[Opening MATERIAL PROVIDED section]

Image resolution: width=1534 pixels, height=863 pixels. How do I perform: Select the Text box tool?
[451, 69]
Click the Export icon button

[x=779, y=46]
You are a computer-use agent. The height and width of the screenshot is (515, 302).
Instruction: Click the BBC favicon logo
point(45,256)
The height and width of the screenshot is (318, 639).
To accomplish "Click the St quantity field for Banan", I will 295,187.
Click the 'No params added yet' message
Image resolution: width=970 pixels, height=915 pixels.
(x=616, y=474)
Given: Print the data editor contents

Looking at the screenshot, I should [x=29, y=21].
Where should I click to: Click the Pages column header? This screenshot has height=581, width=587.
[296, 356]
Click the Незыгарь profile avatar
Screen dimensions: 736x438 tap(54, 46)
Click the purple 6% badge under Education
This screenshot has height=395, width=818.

[Closing MATERIAL PROVIDED section]

Repeat all of the records above exactly as they appear.

Image resolution: width=1534 pixels, height=863 pixels. How do I perform: Select the Text box tool?
[451, 69]
Click the Export icon button

[x=779, y=46]
You are a computer-use agent. The height and width of the screenshot is (515, 302).
Instruction: Click the BBC favicon logo
point(45,256)
The height and width of the screenshot is (318, 639).
To accomplish "Click the St quantity field for Banan", I will 295,187.
Click the 'No params added yet' message
Image resolution: width=970 pixels, height=915 pixels.
(x=616, y=474)
Given: Print the data editor contents

Looking at the screenshot, I should [x=29, y=21].
Where should I click to: Click the Pages column header? This screenshot has height=581, width=587.
[296, 356]
Click the Незыгарь profile avatar
Screen dimensions: 736x438 tap(54, 46)
Click the purple 6% badge under Education
This screenshot has height=395, width=818.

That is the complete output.